Martin v. Löwis said:
Yes. Python uses an int for storing the size. This is a real reason, and
changing it is not trivial. ....
Changing it to int64 would be wrong. Changing it to size_t would be
better, although it must be signed, so it should be changed to ssize_t.
But then, ssize_t is not available on all platforms. And so on.
I didn't mean this literally, but rather, at a slightly more abstract level,
one could imagine simply replacing whatever types mentioned in the python
source that map to 32-bit integers with corresponding types that map to 64-bit
integers (on a 64-bit platform like alpha or amd64). Thinking about it
naively, this ought to just work (at the expense of a larger memory
footprint). This would give 10GB strings, etc., straightaway. But perhaps
there is some subtle reason why things are more complicated than this?

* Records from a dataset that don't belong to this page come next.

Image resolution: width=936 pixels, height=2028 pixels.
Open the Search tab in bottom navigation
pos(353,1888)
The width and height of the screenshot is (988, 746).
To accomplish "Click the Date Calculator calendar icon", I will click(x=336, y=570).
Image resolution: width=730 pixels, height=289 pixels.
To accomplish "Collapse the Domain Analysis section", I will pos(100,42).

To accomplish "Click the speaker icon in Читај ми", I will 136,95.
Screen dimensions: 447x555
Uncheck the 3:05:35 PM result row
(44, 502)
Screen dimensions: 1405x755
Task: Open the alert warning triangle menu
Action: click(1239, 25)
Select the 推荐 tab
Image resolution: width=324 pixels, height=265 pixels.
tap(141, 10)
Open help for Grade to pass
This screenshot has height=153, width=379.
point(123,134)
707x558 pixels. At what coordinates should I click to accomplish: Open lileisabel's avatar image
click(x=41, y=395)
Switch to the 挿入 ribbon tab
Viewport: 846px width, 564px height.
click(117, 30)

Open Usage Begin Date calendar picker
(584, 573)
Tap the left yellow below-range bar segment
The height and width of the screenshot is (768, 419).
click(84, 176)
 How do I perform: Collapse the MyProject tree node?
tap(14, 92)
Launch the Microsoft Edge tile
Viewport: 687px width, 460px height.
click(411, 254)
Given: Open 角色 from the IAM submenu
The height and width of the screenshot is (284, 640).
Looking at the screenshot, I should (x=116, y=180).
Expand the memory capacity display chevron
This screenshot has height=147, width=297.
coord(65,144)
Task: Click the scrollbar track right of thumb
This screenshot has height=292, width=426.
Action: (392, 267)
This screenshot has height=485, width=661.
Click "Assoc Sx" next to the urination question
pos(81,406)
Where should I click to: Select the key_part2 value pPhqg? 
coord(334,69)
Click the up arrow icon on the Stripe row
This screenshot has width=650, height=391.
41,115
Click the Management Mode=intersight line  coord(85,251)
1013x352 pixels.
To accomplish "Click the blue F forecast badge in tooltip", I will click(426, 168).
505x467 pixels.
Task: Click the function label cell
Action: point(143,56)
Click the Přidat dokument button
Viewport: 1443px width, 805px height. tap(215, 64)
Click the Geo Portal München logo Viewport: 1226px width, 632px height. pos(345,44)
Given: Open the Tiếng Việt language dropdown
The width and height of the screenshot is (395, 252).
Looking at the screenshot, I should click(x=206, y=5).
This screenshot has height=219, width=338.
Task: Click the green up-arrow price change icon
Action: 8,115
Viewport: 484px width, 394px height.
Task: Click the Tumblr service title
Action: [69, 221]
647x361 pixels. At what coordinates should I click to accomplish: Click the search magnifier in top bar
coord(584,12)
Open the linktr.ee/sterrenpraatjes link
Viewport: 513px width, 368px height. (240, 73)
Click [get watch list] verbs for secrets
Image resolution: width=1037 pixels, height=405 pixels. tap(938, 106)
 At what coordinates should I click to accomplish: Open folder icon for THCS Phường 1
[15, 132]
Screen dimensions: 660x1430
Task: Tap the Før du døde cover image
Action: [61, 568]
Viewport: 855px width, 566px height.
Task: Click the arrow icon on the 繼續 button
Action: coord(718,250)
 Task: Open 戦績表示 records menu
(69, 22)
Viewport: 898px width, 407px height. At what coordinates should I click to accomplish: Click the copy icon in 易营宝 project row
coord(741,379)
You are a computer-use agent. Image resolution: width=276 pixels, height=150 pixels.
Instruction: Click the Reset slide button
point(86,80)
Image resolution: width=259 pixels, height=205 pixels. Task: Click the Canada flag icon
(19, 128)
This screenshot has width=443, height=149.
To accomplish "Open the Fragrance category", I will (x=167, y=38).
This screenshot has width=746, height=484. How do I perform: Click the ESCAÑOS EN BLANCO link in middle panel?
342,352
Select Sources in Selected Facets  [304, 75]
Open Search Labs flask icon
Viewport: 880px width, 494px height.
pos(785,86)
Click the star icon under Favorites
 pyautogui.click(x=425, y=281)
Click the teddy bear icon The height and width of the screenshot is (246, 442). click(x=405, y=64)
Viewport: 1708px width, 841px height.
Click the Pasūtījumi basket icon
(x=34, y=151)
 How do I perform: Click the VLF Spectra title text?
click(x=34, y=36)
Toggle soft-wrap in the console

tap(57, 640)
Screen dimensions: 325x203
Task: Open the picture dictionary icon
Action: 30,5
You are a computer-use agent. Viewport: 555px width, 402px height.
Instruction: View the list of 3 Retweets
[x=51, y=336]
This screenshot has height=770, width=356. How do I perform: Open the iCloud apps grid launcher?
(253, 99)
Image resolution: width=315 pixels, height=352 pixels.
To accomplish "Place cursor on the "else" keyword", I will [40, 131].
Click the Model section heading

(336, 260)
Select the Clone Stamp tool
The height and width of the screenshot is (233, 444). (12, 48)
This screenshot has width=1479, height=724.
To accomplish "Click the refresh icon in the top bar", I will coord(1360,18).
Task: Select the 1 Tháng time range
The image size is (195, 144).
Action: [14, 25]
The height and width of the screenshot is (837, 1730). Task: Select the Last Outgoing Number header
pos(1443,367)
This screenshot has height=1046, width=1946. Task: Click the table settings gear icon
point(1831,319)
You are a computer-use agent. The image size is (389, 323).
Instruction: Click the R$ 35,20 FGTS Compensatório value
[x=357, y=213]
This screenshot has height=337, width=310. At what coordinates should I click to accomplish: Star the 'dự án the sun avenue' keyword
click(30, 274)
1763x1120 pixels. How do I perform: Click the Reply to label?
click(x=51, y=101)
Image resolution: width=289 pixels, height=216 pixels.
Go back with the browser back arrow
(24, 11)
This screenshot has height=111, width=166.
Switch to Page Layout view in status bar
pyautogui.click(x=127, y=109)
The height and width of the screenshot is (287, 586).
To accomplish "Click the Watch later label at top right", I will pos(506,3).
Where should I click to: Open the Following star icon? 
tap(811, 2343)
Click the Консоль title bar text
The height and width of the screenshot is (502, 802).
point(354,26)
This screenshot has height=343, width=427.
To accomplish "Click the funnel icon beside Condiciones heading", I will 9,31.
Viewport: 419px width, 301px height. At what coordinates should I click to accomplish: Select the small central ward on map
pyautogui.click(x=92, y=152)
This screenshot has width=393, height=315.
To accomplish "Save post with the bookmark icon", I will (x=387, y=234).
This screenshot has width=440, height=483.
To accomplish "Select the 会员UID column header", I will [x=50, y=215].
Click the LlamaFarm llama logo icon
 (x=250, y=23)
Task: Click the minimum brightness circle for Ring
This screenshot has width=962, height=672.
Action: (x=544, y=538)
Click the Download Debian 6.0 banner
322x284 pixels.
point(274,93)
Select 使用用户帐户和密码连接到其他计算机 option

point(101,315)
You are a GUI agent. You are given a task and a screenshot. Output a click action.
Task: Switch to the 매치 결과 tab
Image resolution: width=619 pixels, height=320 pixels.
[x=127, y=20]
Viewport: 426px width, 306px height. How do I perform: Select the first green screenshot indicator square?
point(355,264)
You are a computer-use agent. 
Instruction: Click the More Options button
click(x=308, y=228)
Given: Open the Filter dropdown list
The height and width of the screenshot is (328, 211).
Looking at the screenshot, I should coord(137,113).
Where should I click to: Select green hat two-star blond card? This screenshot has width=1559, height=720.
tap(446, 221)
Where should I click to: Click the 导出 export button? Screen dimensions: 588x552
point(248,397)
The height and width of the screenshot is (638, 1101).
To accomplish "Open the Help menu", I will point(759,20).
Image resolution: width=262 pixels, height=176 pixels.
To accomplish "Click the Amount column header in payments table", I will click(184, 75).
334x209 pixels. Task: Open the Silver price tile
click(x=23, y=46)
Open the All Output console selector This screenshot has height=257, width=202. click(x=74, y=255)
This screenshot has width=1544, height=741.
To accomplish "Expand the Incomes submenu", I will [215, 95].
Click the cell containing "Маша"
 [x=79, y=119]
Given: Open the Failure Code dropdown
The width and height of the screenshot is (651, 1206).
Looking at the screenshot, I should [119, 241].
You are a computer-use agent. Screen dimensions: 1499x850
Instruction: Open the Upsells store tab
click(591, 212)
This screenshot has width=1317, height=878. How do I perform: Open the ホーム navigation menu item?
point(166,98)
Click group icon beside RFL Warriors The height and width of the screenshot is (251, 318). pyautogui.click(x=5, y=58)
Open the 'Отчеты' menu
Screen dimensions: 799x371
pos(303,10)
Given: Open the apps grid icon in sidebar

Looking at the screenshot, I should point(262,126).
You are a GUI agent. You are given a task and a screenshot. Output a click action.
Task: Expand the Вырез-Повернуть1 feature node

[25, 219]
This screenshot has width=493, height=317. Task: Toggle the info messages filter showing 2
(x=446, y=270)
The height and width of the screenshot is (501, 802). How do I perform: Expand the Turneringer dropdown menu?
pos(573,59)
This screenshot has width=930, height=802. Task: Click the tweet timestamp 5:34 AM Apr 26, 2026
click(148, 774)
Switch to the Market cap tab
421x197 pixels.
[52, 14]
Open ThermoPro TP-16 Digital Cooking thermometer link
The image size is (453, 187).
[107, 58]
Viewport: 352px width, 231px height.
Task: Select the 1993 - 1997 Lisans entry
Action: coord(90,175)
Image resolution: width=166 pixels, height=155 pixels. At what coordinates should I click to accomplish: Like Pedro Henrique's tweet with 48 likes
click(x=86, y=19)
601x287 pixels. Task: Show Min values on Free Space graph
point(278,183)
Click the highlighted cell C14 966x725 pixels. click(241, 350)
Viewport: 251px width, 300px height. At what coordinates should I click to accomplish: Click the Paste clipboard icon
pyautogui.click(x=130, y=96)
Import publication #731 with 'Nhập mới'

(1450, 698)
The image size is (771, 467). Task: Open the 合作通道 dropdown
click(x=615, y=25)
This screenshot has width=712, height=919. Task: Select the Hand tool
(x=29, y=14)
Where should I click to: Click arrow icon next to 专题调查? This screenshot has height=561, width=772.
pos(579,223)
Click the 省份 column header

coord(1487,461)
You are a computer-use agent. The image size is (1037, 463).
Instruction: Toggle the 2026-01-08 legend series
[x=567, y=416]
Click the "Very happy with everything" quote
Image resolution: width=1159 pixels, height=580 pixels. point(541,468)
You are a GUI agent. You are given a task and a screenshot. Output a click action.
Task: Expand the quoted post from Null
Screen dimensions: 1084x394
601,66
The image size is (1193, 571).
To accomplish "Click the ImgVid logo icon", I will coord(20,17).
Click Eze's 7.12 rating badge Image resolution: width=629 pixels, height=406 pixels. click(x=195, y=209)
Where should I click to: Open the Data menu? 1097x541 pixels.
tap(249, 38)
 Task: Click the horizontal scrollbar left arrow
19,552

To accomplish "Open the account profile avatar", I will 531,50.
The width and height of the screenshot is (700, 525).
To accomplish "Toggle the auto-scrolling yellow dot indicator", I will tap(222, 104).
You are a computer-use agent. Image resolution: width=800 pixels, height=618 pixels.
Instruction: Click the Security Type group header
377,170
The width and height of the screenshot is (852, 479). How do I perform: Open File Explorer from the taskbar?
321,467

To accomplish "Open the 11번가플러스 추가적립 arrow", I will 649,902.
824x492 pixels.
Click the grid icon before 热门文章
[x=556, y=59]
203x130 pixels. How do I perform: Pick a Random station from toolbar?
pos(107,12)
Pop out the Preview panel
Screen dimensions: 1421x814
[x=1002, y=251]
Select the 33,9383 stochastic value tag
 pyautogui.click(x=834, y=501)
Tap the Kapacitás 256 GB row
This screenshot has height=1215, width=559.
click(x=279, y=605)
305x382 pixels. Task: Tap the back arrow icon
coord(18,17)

For curiosity: how much memory do you have in the machine where you
want to store 10GB strings? What microprocessor is that?
Well, at work we've had a Tru64 alpha box with 8GB RAM for a couple years. We
do bioinformatics, so mmap'ing genome files (which can be significantly larger
than 4GB), making them visible as python strings, would be quite handy. The
size of these files potentially increases over time (as more sequence becomes
known)--I just picked 10GB out of the air as a proxy for "as big as my RAM and
definitely bigger than 4GB".
To put it a little more simply, I'd like to be able to assume that I can do a
read() or mmap() without having to think about any limits other than VM,
working set and available RAM.
I suspect that within a year or two everyone will want this (as RAM gets
cheaper and everyone gets an amd64 (or compatible
CPU).
Mike